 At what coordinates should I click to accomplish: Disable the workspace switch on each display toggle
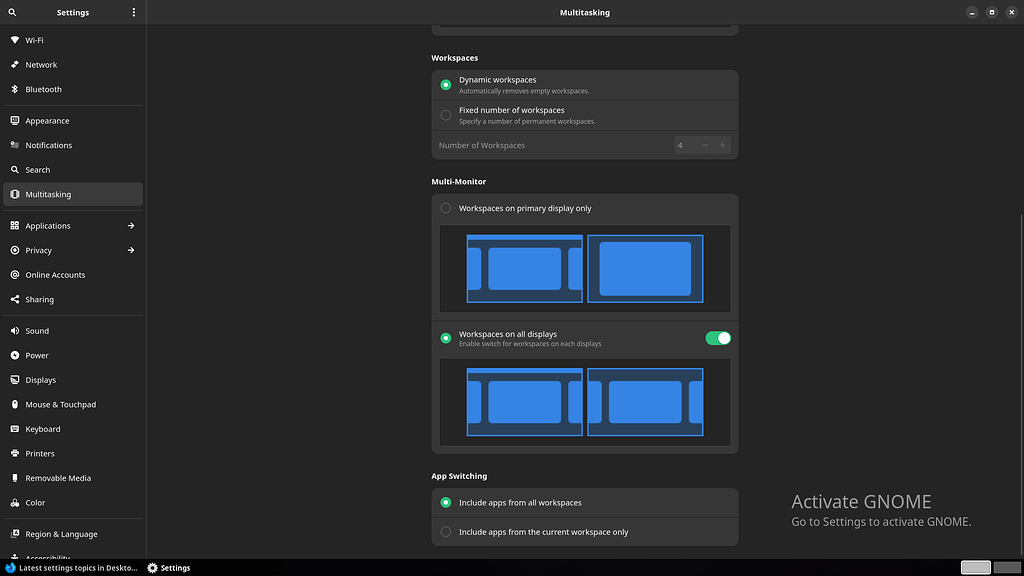coord(717,338)
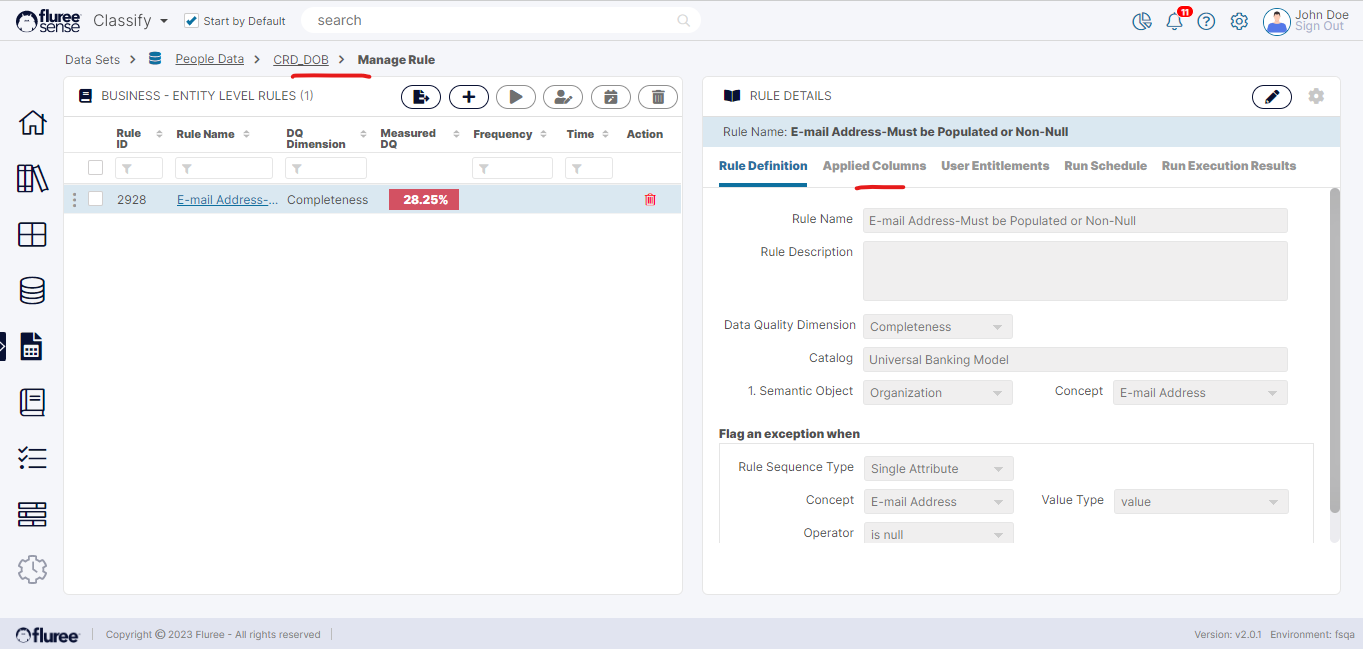Expand the Data Quality Dimension dropdown
Screen dimensions: 1363x649
click(x=937, y=327)
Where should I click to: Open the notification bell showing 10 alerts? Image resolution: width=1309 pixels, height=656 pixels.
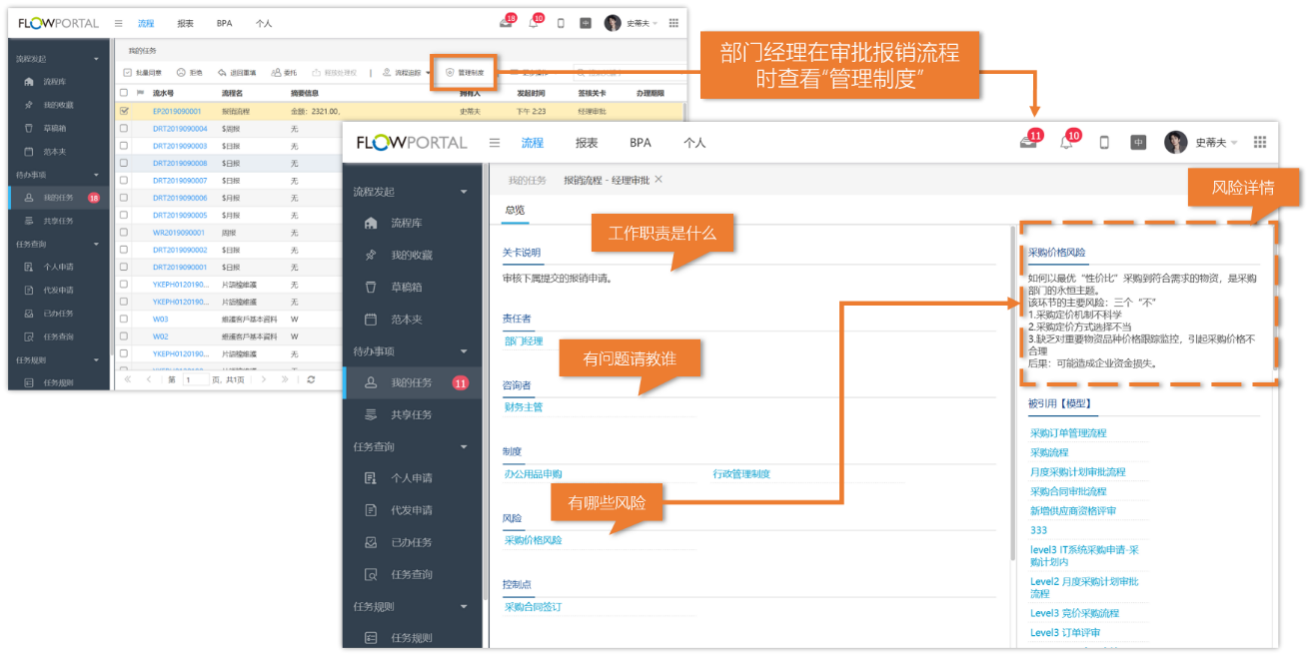pos(1066,142)
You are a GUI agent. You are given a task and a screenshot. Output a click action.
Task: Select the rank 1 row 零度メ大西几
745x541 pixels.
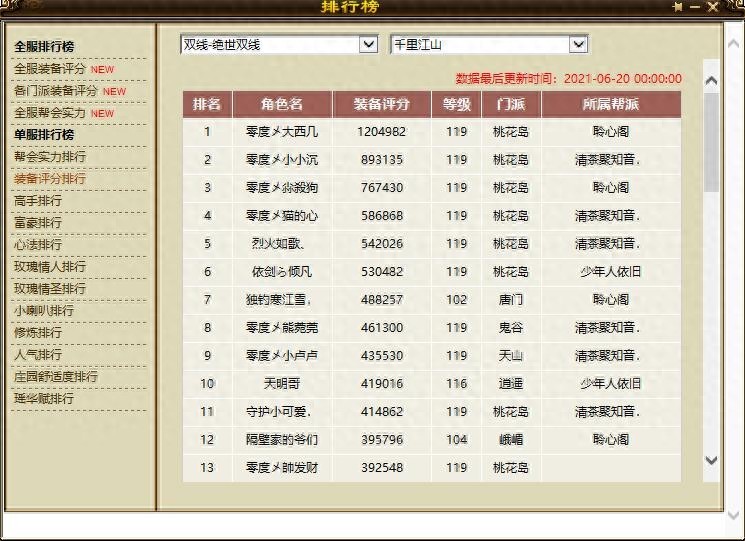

> _Directions_:
Give all the entries again exactly, dropping each picture.

> _Problem solution_:
 At what coordinates should I click to accomplish: Disable the workspace switch on each display toggle
coord(717,338)
Expand the Data Quality Dimension dropdown
Screen dimensions: 1363x649
click(x=937, y=327)
Where should I click to: Open the notification bell showing 10 alerts? Image resolution: width=1309 pixels, height=656 pixels.
pos(1066,142)
You are a GUI agent. You are given a task and a screenshot. Output a click action.
Task: Select the rank 1 row 零度メ大西几
745x541 pixels.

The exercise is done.